The transformation through fire guiding his life journey at this point was invoked in the Volcano series of the next decade with its tightly compressed energy exploding onto the canvas surface, Texture was fused into his paintings with pigment. Triangles abstracting his earlier expressionist feminine genitals were now absorbed into the narrative as the source of creative power.
These proved to be crucial doorways leading to gender solidifying 1980 constructions.
Works such as the 1980-81 Sweet Bronx depict a process of right/left brain integration between mental shape and instinctual, spontaneous composition in works that were both amorphous yet contained. In the 1984 Brian Street, the opposing gender forms were meeting with nipples as a unifying motif. Here and other works integrated figures through a composition of theatrical arrangements.
By the end of the 1990’s, symbols became front and center in works reflecting the Native American reverence for the four elements of nature.
By the turn of the millennium, the artist was embarked into a search for the quintessential element through an ancient medium, encaustic. This exploration with wax guided him to new levels of superior coloration in his collages.
While engaging in a process of working over traditional symbols through abstraction, the artist explored an ancient form reflecting his desire to isolate and contain the new source of imagery he was mining. In the resulting “Icon” series, Christian iconography was slowly replaced by cross narratives
integrating the relics of a contemporary journey, the merging of figurative and abstraction.
The 2006 “Venice” paintings updated Classicism through fluid and spontaneous narratives superbly integrating color, gouache and collage.
With this free interplay of mediums the artist returned to geometry as a means of establishing a new order in which the feminine (intuition) is integrated with the masculine (reason).

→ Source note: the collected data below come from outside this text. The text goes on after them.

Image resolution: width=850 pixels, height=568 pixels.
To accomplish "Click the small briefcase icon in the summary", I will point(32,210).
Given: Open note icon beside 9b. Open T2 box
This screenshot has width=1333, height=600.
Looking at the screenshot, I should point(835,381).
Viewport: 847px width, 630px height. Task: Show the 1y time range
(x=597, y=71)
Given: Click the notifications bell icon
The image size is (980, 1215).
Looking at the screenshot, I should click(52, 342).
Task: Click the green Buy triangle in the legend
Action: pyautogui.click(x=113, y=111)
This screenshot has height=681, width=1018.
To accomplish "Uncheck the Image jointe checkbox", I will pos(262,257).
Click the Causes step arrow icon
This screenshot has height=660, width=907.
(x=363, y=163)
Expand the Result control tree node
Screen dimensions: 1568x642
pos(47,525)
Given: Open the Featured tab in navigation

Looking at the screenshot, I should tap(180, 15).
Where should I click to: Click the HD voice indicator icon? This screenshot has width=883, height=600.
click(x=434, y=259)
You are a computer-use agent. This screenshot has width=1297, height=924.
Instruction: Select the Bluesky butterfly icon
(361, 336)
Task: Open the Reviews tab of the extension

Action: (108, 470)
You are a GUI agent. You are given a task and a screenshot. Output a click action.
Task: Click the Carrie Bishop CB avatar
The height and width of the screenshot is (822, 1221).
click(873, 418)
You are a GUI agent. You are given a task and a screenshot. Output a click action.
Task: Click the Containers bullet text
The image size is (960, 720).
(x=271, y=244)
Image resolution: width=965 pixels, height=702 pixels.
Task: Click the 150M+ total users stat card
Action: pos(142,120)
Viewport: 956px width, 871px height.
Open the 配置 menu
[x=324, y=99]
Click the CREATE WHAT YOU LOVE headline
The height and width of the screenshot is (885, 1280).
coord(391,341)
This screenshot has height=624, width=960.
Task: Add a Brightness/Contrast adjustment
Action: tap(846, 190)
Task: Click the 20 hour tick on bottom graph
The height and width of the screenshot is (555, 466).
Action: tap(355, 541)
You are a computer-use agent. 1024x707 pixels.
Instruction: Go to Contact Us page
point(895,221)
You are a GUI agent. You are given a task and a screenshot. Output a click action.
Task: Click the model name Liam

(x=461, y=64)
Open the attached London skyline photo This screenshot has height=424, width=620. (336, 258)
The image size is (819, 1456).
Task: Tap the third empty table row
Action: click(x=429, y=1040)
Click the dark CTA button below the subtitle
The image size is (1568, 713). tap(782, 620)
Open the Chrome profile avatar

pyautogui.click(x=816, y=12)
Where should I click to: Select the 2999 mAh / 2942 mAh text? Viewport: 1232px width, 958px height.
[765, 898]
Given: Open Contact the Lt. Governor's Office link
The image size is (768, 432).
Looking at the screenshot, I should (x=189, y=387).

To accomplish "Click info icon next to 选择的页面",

After a 2007 trip to Italy, the Christian monk figures had become ghostlike while central imagery turned to crystal balls obscuring the new uncharted future of a world viewed from the perspective of a universal holism apart from any established religion.
The crowning achievement of this progression is revealed in the recent series, “Doorways,” depicting the destination as the alchemical marriage of opposites. The masculine/feminine, left/right brain integration of drawing geometrical forms on top of abstraction is drenched with resplendent color right on the surface. This mysterious process of transcendence was once attributed to royalty. In the 21st century, it is a state of consciousness available to all who make the journey of integrating internal and external into the unified Self. Vincent Baldassano is the rare artist whose relics of his millennial journey show the way.